Todavía están muy vivas en nuestras retinas las pavorosas imágenes de los gigantes incendios forestales que han asolado una de las comarcas del interior de la provincia de Valencia y en los que, para mayor desgracia, ha fallecido el piloto de uno de los helicópteros implicados en su extinción. En pocos días, en la zona de Cortes de Pallás y Andilla, las llamas han arrasado más de 50.000 hectáreas, suponiendo por la magnitud de la superficie calcinada, uno de los más graves ocurridos en España desde 2004. Un triste y recurrente ejemplo de catástrofe ambiental que golpea con fuerza la opinión pública y que, a su vez, salpica a los gobiernos y a los políticos de turno, aunque no siempre es fácil depurar con justicia las responsabilidades, bien sea por acción o por omisión.
Es muy fácil utilizar estos tristes acontecimientos, por unos y por otros, para tirarse los trastos a la cabeza, para hurgar en la herida, para obtener réditos políticos. Es muy sencillo y efectista. Pero, en mi opinión, lo verdaderamente legítimo es reclamar medidas preventivas más eficaces, proponer medios de intervención más inmediatos y justas reparaciones para los afectados. Más que nunca se precisa la solidaridad y consenso de las fuerzas políticas y sociales para abordar un problema que se repite, una y otra vez, y que no sabe de colores políticos.

— EXPLORA EL MATERIAL —
A – Según el fragmento, ¿cuántas hectáreas han arrasado las llamas en la zona de Cortes de Pallás y Andilla?
B – Por favor, copia del fragmento el pasaje que va desde "Todavía están muy" hasta "o por omisión.", ambos incluidos.

— LISTADO PROPORCIONADO —
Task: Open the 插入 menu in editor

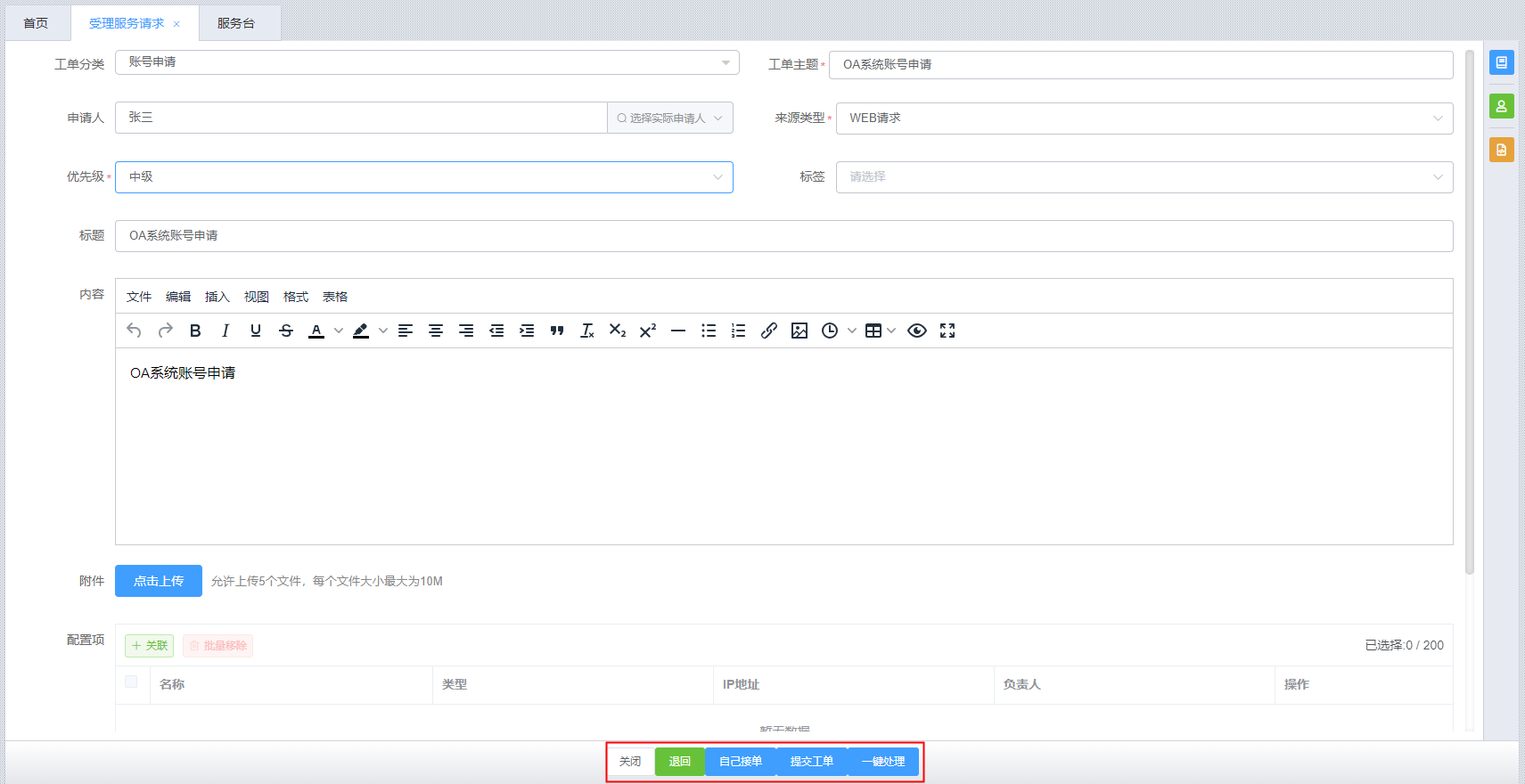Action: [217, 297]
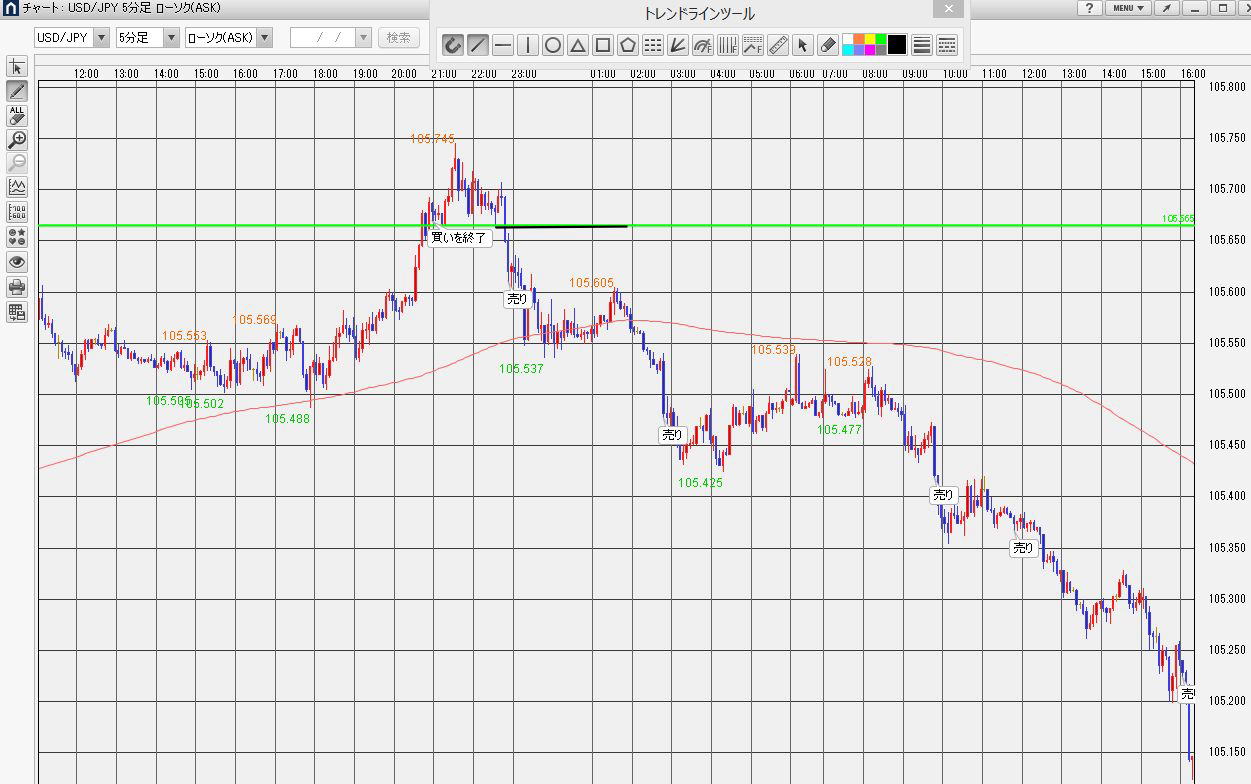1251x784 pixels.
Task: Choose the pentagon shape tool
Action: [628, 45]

---

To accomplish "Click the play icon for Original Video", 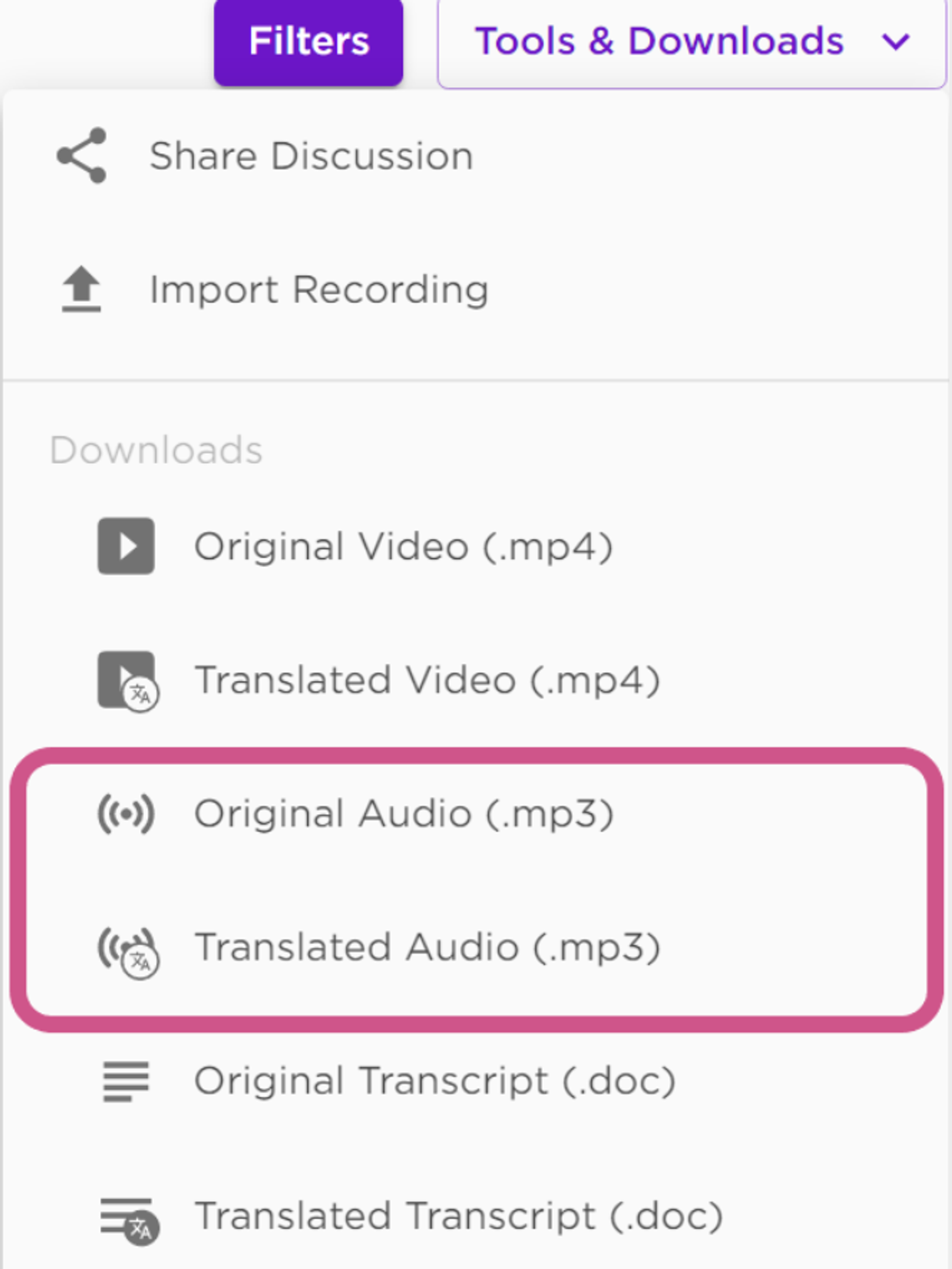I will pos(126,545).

---

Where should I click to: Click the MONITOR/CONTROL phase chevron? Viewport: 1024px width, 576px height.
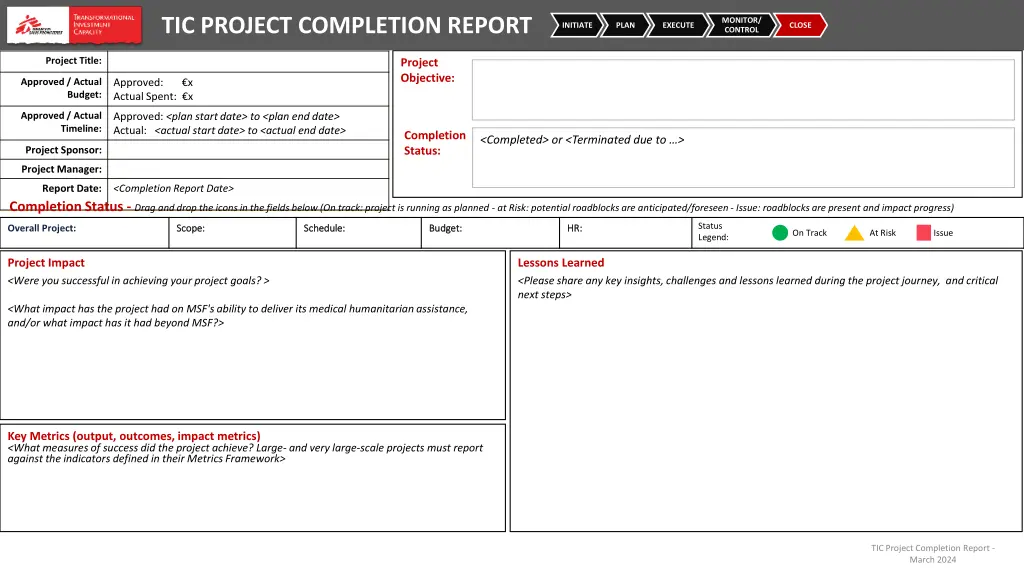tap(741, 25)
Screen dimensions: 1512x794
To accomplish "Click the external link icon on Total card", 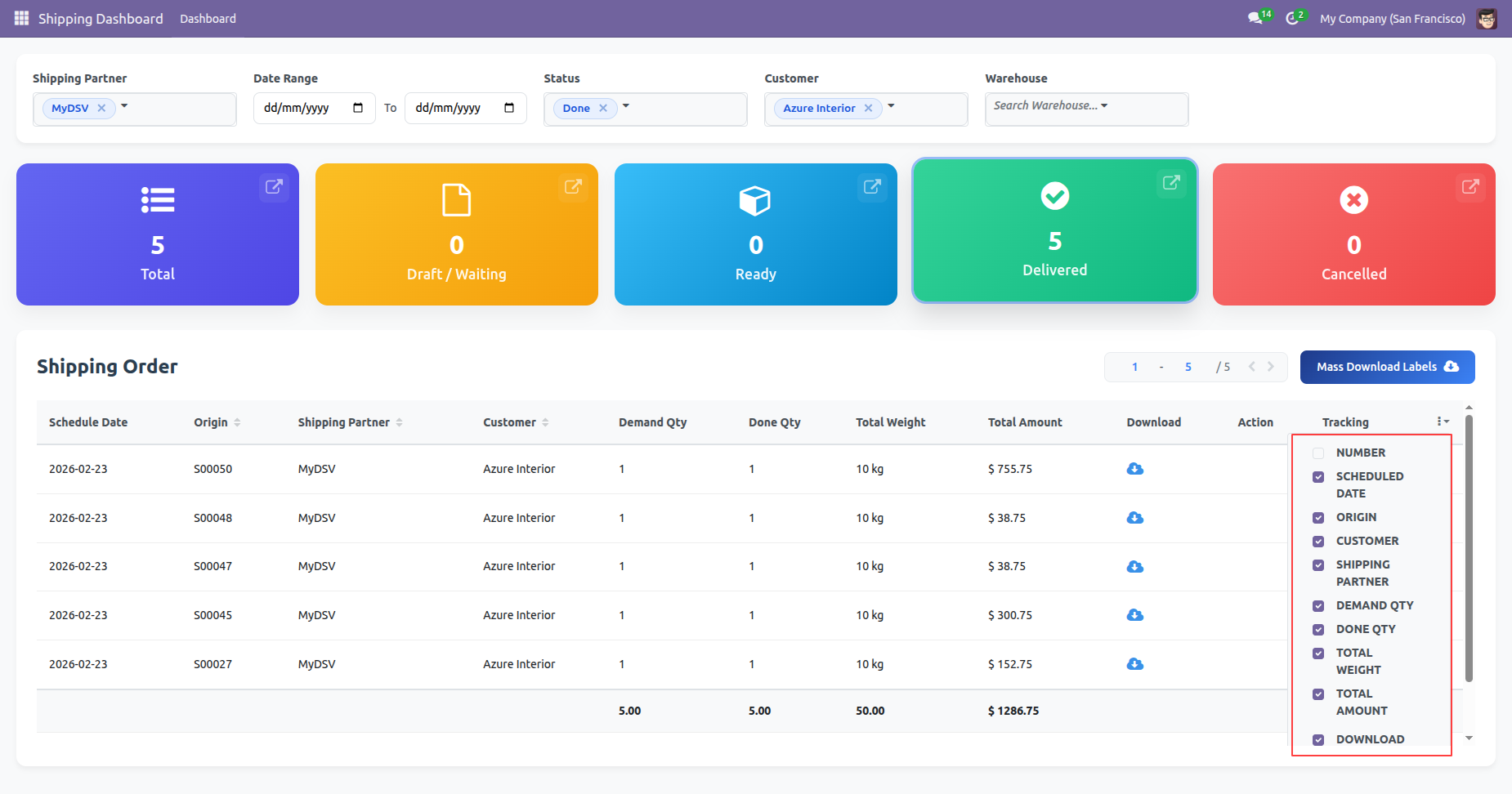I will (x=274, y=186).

— RESPUESTAS —
A – Más de 50.000 hectáreas.

B –
Todavía están muy vivas en nuestras retinas las pavorosas imágenes de los gigantes incendios forestales que han asolado una de las comarcas del interior de la provincia de Valencia y en los que, para mayor desgracia, ha fallecido el piloto de uno de los helicópteros implicados en su extinción. En pocos días, en la zona de Cortes de Pallás y Andilla, las llamas han arrasado más de 50.000 hectáreas, suponiendo por la magnitud de la superficie calcinada, uno de los más graves ocurridos en España desde 2004. Un triste y recurrente ejemplo de catástrofe ambiental que golpea con fuerza la opinión pública y que, a su vez, salpica a los gobiernos y a los políticos de turno, aunque no siempre es fácil depurar con justicia las responsabilidades, bien sea por acción o por omisión.